* Exercise task 1:
From the forum thread below on bottle cage colors, output the stretch from "hard to pick, but" through "gets my vote." word for word.
* Exercise task 2:
Answer these questions using the forum thread on bottle cage colors below:
(a) Which brand of cages does Rollo Tommassi name as the exception to the difficulty of matching reds?
(b) What new bike was jnbrown considering the Blackburn cages for?
(c) Which color does PJ352 recommend?

* Selection:

# OK - while I wait for delivery of my new bike - what color w/b cages?



## RJP Diver (Jul 2, 2010)

Black, Red, White? Black/white? Red/White, White/Red?



















Also, anyone have any thoughts on the Blackburn Camber CF:










Appreciate input on a slow Sunday afternoon. (If you believe that I should "not overthink it, just ride" that's fine; no need to reply.)

:aureola:


----------



## Rollo Tommassi (Feb 5, 2004)

*nice cages*

hard to pick, but I know it can be hard to match reds from one manufacturer to another. Unless you go with Specialized cages. That being said I'd avoid the all red one, the little spot of red on the carbon or white should be fine.


----------



## turtle14 (Jul 21, 2009)

If the reds match, I'd go with red! If not, then carbon gets my vote.


----------



## jnbrown (Dec 9, 2009)

I think I would go with white.
I was considering the Blackburn cages for my new S-Works SL3 but decided to go with these non carbon instead:


----------



## PJ352 (Dec 5, 2007)

JMO, but I think the paint scheme is already broken up enough on the bike. I'd go with black.


----------



## RJP Diver (Jul 2, 2010)

PJ352 said:


> JMO, but I think the paint scheme is already broken up enough on the bike. I'd go with black.

* Provided records:
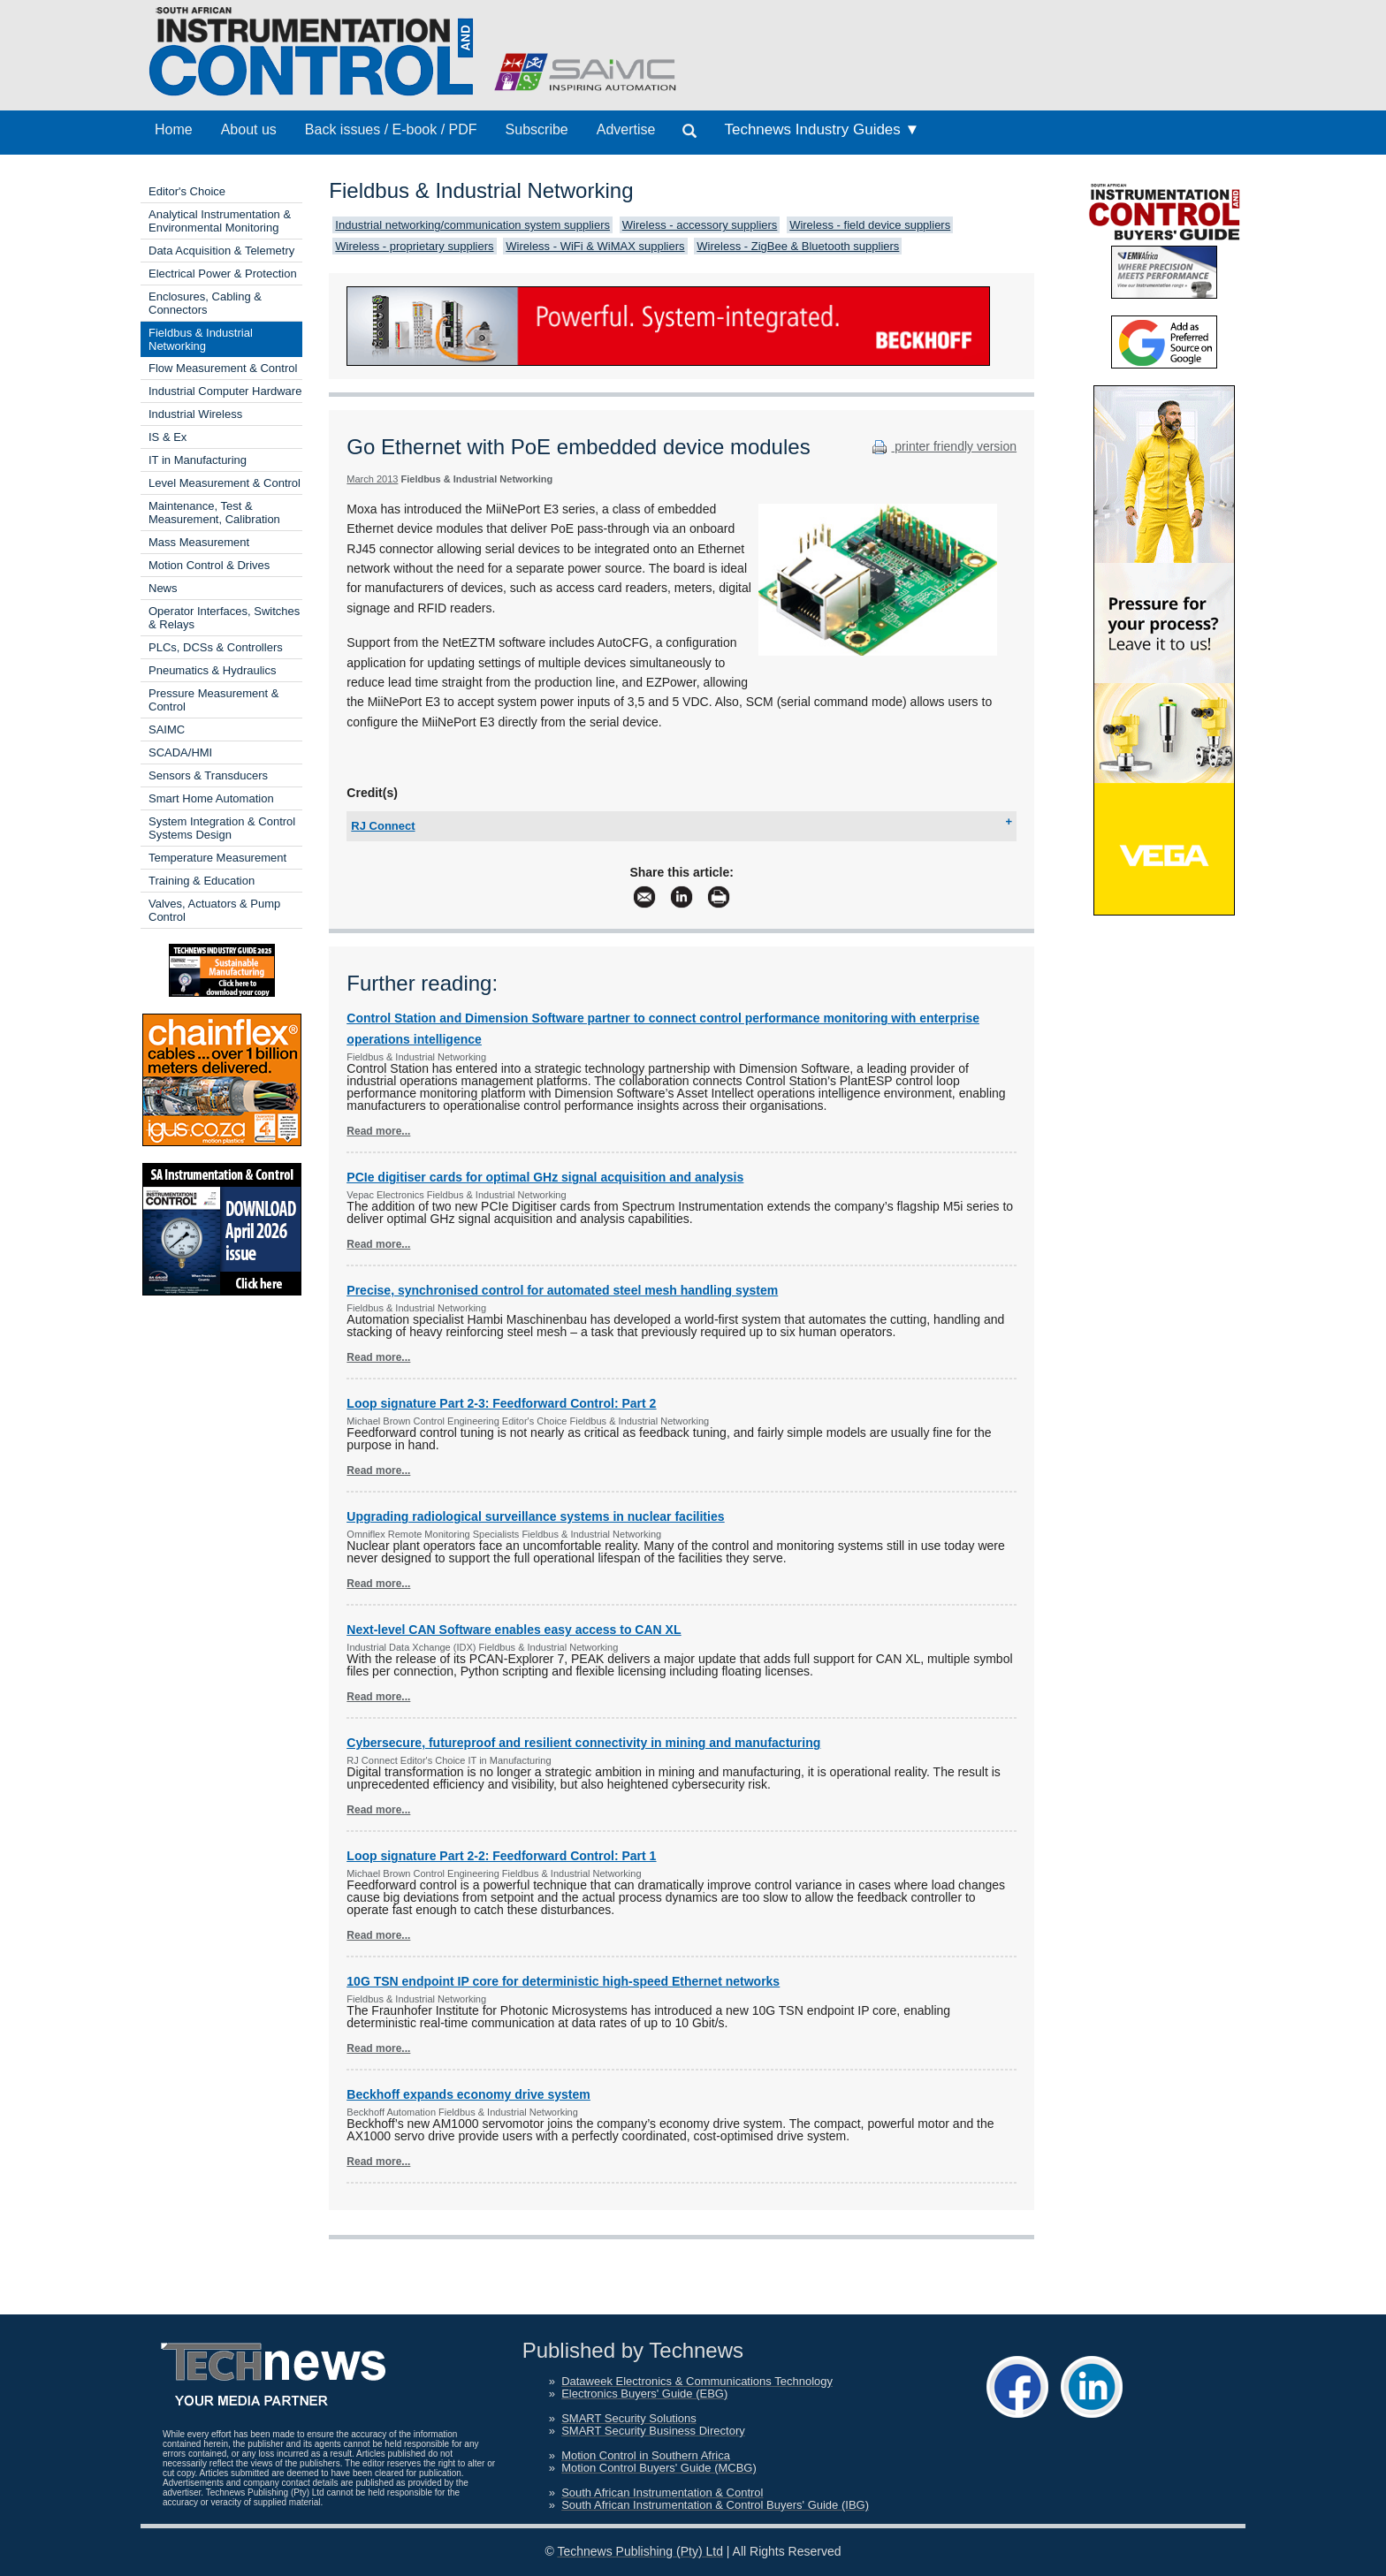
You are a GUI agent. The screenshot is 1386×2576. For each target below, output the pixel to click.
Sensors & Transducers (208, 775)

==

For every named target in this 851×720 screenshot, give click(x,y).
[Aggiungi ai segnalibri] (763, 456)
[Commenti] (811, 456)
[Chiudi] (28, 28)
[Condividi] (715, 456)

* Task result 1:
hard to pick, but I know it can be hard to match reds from one manufacturer to another. Unless you go with Specialized cages. That being said I'd avoid the all red one, the little spot of red on the carbon or white should be fine.


----------



## turtle14 (Jul 21, 2009)

If the reds match, I'd go with red! If not, then carbon gets my vote.

* Task result 2:
(a) Specialized
(b) An S-Works SL3
(c) Black